L’indagine è stata la prima del suo genere ad esplorare l’impatto sociale ed economico della plastica nel mare, e le stime indicate non tengono conto degli impatti diretti e indiretti sulle industrie del turismo, dei trasporti e della pesca ed acquacoltura.
“Ora sappiamo abbastanza per essere molto preoccupati di come la plastica in mare sita influenzando la vita marina dalla nostra megafauna alle minuscole creature vicino alla base della catena alimentare, come lo zooplancton – ha dichiarato la coordinatrice dello Studio Nicola Beaumont, economista ambientale presso il Plymouth Marine Laboratory – Questo studio, per la prima volta, mostra che, oltre per gli impatti ecologici, dovremmo essere altrettanto preoccupati per le conseguenze economiche e sociali che impattano direttamente sulla nostra salute e il nostro benessere. I nostri calcoli sono un primo approccio per ‘mettere un prezzo sulla plastica’. Sappiamo che dobbiamo fare ulteriori ricerche per confermare le stime, ma siamo convinti che già ora sono sottostimati rispetto ai costi reali che la società globale sopporta. Conoscere il vero costo può aiutarci a prendere decisioni consapevoli: riciclare una tonnellata di plastica ci costa cento contro le migliaia se la facciamo entrare nell’ambiente marino. Come ora scambiamo carbonio per ridurre le emissioni nell’atmosfera, dovremmo essere in grado di fare qualcosa di simile con la plastica.

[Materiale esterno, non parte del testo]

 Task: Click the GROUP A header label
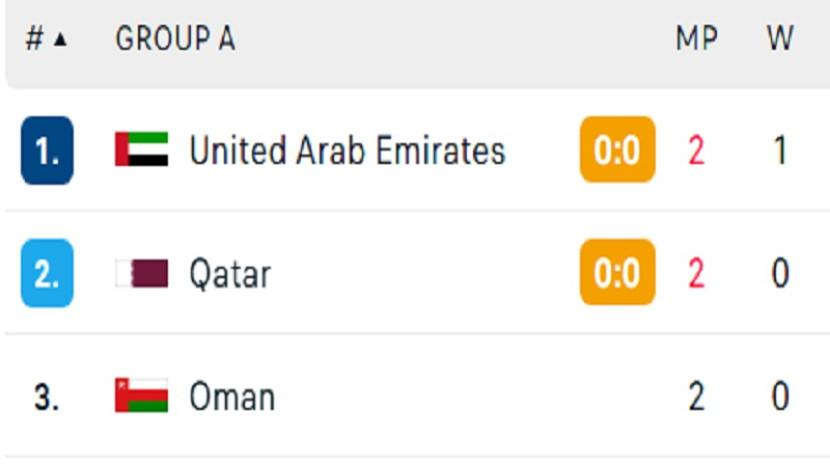click(175, 39)
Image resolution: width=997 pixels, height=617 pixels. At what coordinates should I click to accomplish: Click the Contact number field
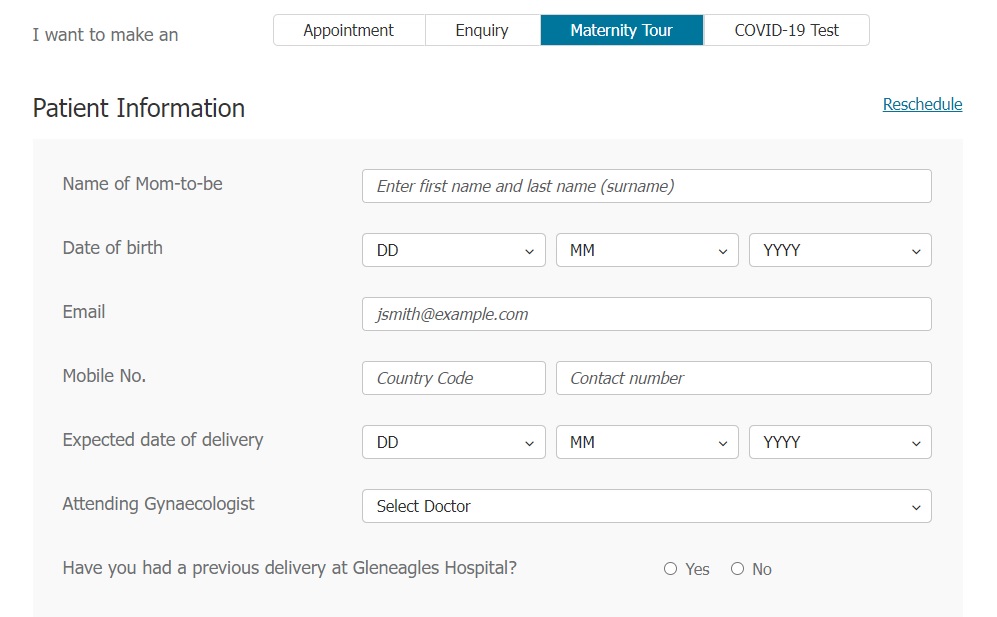pos(743,378)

Speriamo che questo studio evidenzi la realtà del problema della plastica in termini umani. È tempo che questo aspetto dell’inquinamento della plastica venga inserito nelle decisioni globali. I responsabili delle politiche e dell’industria debbono svegliarsi su questo aspetto dell’inquinamento della plastica e iniziare a fare i cambiamenti necessari per il nostri oceani e per le generazioni future”.